Disclaimer. As I wrote this piece the Southern Gospel song of the same title ran through my head. For those who know me and my marked dislike of this music genre, if you hear me humming that tune please, stage an intervention.
What was he thinking? Abraham received his inheritance, the Promised Land (verse 9) yet lived as an alien. A nomad in his own country, Abraham never put down roots. He was on a quest, the search for a particular city.
Urban areas weren't unusual at this time. Cain built the first city and named it for his son Enoch (not the Enoch of Heb. 11:5). What captured Abraham's attention wasn't located in the temporal realm. Where did he come up with such a crazy idea?
The longevity of early man provided subsequent generations opportunity to receive first hand accounts from their ancestors, including Adam and Eve's experience in the garden. Lamech, Noah's father could have spoken to his grandfather and passed on what he'd learned to his son.
Noah's great-grandfather was the Enoch of Heb.11:5. Enoch's son Methuselah lived right up to the time of the flood so Noah would have had a direct access through his grandfather to learn of Enoch's adventures with God. While the Book of Enoch isn't part of the canon of scripture in the West, it was well known to the ancients. It is the most quoted book in the New Testament and a very interesting read.
Abraham descended from Noah's son Shem and according to Jewish history lived in Shem's home for an extended period of time. Here he learned about the one true God. In degrees of separation, Noah was four away from Adam and two from Enoch. My point, the possibility of accurate oral transmission of actual historical events to Abraham was high.
Abraham was neither born again or spirit filled, but he had more dramatic, personal encounters with God than the average Christian. So focused on the eternal city, Abraham never set up a permanent abode. He refused to be tethered to the temporal that would hinder his pursuit of the spiritual. He had a stronger grasp of the supernatural than most believers today. I need a page from his book.
Paul talked about the object of Abraham's quest, the Jerusalem above, in Galatians 4:26. This is a real place. Even today in Israel paintings of Jerusalem below and above are very popular. They know it is right above them.

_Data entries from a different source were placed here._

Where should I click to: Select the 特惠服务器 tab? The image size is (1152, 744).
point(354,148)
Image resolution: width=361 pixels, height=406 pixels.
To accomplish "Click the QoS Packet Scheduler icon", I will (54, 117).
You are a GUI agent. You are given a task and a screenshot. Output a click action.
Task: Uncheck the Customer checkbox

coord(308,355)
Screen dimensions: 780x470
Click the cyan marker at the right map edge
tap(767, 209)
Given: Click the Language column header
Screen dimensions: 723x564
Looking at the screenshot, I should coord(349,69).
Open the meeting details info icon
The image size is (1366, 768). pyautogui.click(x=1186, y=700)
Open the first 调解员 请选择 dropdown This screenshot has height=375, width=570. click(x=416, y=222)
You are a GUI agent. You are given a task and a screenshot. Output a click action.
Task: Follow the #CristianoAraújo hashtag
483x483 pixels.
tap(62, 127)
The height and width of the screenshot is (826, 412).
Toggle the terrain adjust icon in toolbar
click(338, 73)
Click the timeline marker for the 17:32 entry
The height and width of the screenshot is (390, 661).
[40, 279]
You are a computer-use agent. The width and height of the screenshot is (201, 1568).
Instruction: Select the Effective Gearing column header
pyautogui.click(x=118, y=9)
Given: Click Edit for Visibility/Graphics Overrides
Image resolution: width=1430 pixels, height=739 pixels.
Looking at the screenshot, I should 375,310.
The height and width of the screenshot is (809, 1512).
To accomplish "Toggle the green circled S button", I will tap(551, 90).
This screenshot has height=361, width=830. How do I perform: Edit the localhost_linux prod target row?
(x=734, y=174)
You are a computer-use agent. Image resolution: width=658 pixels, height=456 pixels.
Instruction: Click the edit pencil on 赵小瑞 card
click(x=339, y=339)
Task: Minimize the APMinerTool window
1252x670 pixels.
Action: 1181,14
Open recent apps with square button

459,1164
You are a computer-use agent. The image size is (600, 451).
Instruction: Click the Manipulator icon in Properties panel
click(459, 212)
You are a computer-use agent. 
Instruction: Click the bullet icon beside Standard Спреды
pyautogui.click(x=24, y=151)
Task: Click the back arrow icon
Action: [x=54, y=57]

The bible is filled with accounts of ordinary people with extraordinary experiences, those who hungered for what couldn't be accessed through the natural senses. Has the church's withdrawal from the things in the spirit and the supernatural realms sent people searching for answers in new age practices and even witchcraft? Is it time for believers to revisit, reclaim and restore their spiritual heritage to its rightful place?
How about you? How would your walk with God change if it contained a more spiritual component like Abraham's? If you caught a glimpse of the city he pursued would it change your attitude toward the temporal world? Are you ready for a business-not-as-usual Christian experience?